He gave a mock frown. “That doesn’t sound nearly as exotic.”
She wrinkled her nose. “Quit complaining. I had to kiss a cowboy.”
He leaned in close and snagged her hand, voice gravelly. “You did a hell of a lot more than kiss him.”
The words spurred a hot shiver of remembrance. But she couldn’t act on it in public.
Then a family entered the atrium, adding to the crowd, and Reed gently urged her toward the glass door. It slid smoothly open, and they exited onto the windy deck, finding an empty place at the rail.
“You going to come and watch me dance tonight?” she opened. She wished she dared ask him how long he was planning to stay in the city. That was what she really wanted to know. But she’d promised herself she wouldn’t push.

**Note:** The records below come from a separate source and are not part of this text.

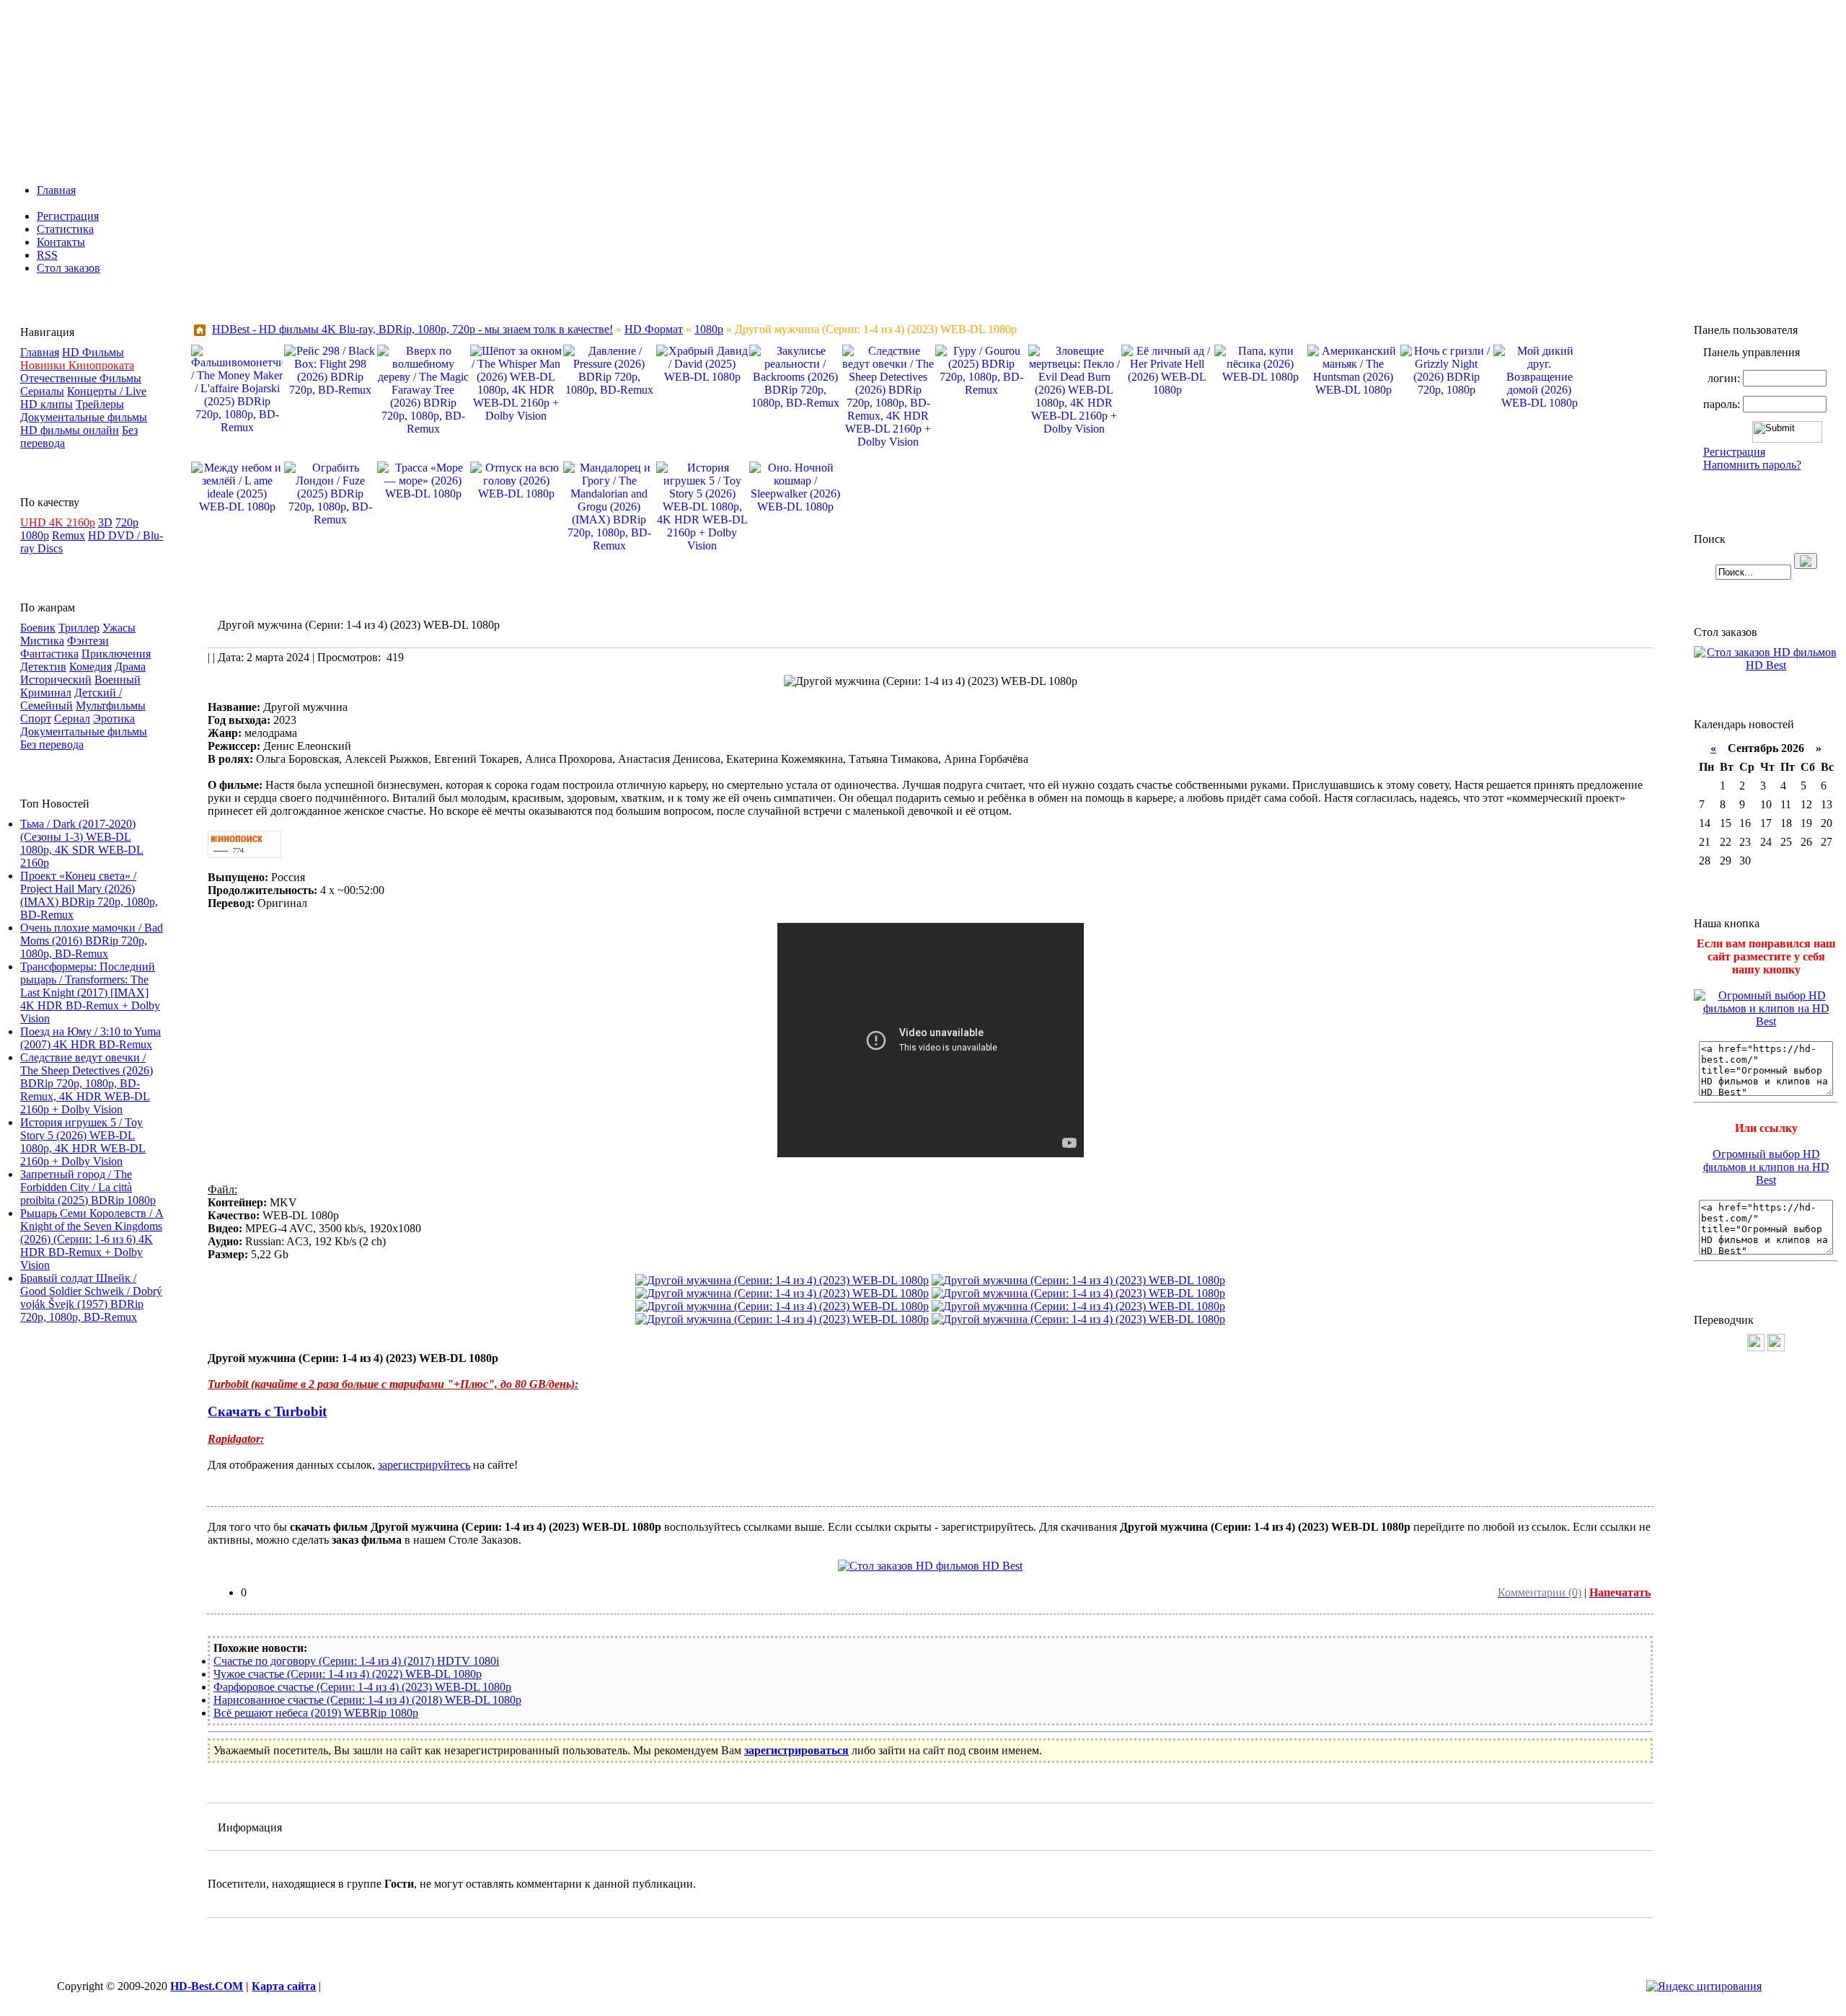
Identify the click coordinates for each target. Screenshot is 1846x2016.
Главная (56, 190)
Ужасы (119, 628)
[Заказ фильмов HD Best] (930, 1566)
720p (126, 522)
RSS (47, 255)
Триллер (79, 628)
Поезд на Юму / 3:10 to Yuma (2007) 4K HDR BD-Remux (90, 1038)
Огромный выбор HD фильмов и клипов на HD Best (1766, 1167)
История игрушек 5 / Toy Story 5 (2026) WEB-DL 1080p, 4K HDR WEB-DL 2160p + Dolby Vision (83, 1141)
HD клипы (46, 404)
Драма (130, 666)
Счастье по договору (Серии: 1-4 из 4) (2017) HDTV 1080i (356, 1661)
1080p (34, 535)
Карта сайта (284, 1986)
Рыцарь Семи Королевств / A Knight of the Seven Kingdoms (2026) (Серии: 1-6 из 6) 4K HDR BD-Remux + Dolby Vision (92, 1239)
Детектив (43, 666)
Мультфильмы (111, 705)
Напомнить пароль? (1752, 465)
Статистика (65, 229)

“Am I invited?” he asked in return, his gaze fixed on the Manhattan skyline, growing closer as their two-hour tour came to an end.
“Absolutely.”
“Then I’ll be there.”
“I have to be at the theater a few hours early, but I’ll leave a ticket at the box office.” She tried not to let her excitement rise at the thought of Reed in the audience, but her heartbeat deepened and her chest felt fuzzy. She’d dance for him tonight. It would be all for him.
“You can come backstage afterward,” she offered.
He was silent for a long moment.
“If you’d like,” she added, growing uncomfortable.
“Sure.” There was no inflection in his tone.
Had she made a misstep? It was impossible to tell, and the silence stretched between them.
“New York really is different from Colorado,” he observed.
“Taller buildings?” she asked, not really caring. Did he want to come backstage or not? Did he want to see her after the performance? Would he invite her back to the hotel? Or was he already searching for a way to let her down easily?
“Taller buildings, more noise, more people, more…I don’t know…life, I guess.”
She turned to study his profile. “Is it that bad?”
He shrugged his broad shoulders. “I can’t imagine what it was like for you at ten years old.”
“I didn’t see it all at once,” she remembered. “I saw the airport, then Auntie Coco’s apartment. I knew there was a lot of traffic on the streets, but I never guessed how far the city sprawled.”
“Were you frightened by the crowds?”
She shook her head. “Ironically, I was lonely. But I liked the dancing, and I liked the sparkling lights.” She smiled to herself. “I particularly liked the sidewalks. I liked that you could sweep the dirt away, and they were clean and smooth.”
“I like dirt,” said Reed.
“Is that a joke?” She couldn’t tell.
“It’s life,” he said. “The dirt is what starts everything. You add seeds, and they grow into plants that get eaten by animals. And at the end of a day, if you’re dirty and sweaty, and you smell like the outdoors, you know you’ve done good. You’ve worked hard. Something that wasn’t there that morning now exists. It could be a stack of hay bales, a fence, a working motor, some clean tack. It doesn’t matter what it is. Just that you did it.”
“I hate getting dirty,” Katrina reaffirmed. Not that Reed would be surprised by that statement. It was the constant dust on her clothes and the grit in her hair that had made her most crazy growing up.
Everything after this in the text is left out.